By Jorn Madslien
Business reporter, BBC News
Food prices have shot up in response to a surge in crop prices. Now consumers should get ready for clothes prices to follow suit.
US cotton farmers are switching to more lucrative crops
Garment makers are seeing demand shrink as consumers in the US and Europe are cutting back on spending.
US cotton consumption is set to fall 6.5% from last year to less than a million tonnes whilst EU consumption is expected to fall 11% to about 460,000 tonnes, the Economist Intelligence Unit (EIU) predicts.
At the same time, they are hit by more expensive raw materials and by soaring oil prices, which make their factories more expensive to operate and which pushes up the cost of shipping to foreign markets.
In India, the weaving industry is in crisis.

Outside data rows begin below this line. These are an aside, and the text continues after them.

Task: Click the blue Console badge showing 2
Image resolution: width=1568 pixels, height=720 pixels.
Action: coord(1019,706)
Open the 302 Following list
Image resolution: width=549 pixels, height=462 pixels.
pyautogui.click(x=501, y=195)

In China, the textile sector is squeezed.
And, yet again, the root cause of their problems can be found in America.
2008/09 - 80 cents per pound (projected)
2007/08 - 74 cents per pound
In the US, ever more cotton farmers are switching to more lucrative crops - soybeans, corn, and wheat - whose market prices are rising even faster.
The prices of these crops have been pushed higher by a mixture of subsidies, growing demand from biofuel producers and market speculation.
"Cotton is taking its cue from whatever the other [commodity] markets are doing," according to a US commodities broker.
"They set the tone for a lot of the things taking place in this market."
As a result of the shift by farmers, "the cotton harvested area in the USA is projected to decline by a further 15%" in the year ahead, predicts the International Cotton Advisory Committee (ICAC).
Cotton production is still rising in many countries, but not fast enough
That would bring the cotton acreage in the US to 9.5 million acres, down from 10.8 million in 2007 and from whopping 15 million acres in 2006.
"It is obvious that [cotton] prices will be higher," ICAC says.
This year, global cotton prices are set to rise more than 8% to 80 cents per pound, ICAC predicts.
Financial market professionals think the rise could be even steeper.
May cotton futures currently trades at about 71 cents per pound on the Intercontinental Exchange, or ICE. The December futures trade at about 83 cents per pound.
"I don't think we've had markets this wild since 1995, and we're in an environment where it could be with us for several years," says Mike Stevens from finance house Swiss Financial Services in an interview with Penton Insight.
Demand outstrips supply
Cotton shortages first emerged last year, when global demand for cotton exceeded global supply by about a million tonnes.
Chinese clothes manufacturers are struggling
In spite of the US shift towards competing crops, this year, the global cotton harvest is set to grow 3%, as major producer regions such as China, India, Australia, Brazil and West Africa are raising production.
Globally, supply growth is thus outstripping demand growth; cotton mill use is set to grow by just 1% this year.
But even so, supply is not growing fast enough.
This year's production level is expected to peak at 26.9 million tonnes of cotton, compared with demand for 27.5 million tonnes, the ICAC predicts.
But costly cotton is only one factor hitting clothing manufacturers.
Cheap clothing may become a thing of the past
"It all comes down to energy," explains Bradley George, head of commodities and resources at Investec Asset Management. "We are basically short of power in the world right now."
Hence, it is not only a question of whether land should be used to grow crops for food or cotton. It is also a question of how much energy should be used to produce clothes in factories.
Fertiliser costs are also soaring, adding to raw material costs, and the credit crunch is adding to the squeeze as low-margin clothes manufacturers are finding it harder to raise finance.
The wages paid to factory workers have risen too, especially in China.
Manufacturers in India and China, as well as in many other parts of South East Asia and Central Asia are already feeling the pain.
In the end, they will either have to raise prices for the clothes they make, or go under - which in turn will reduce supply. For consumers in Europe and the US the outcome is certain: prepare to pay more for clothes in the years to come.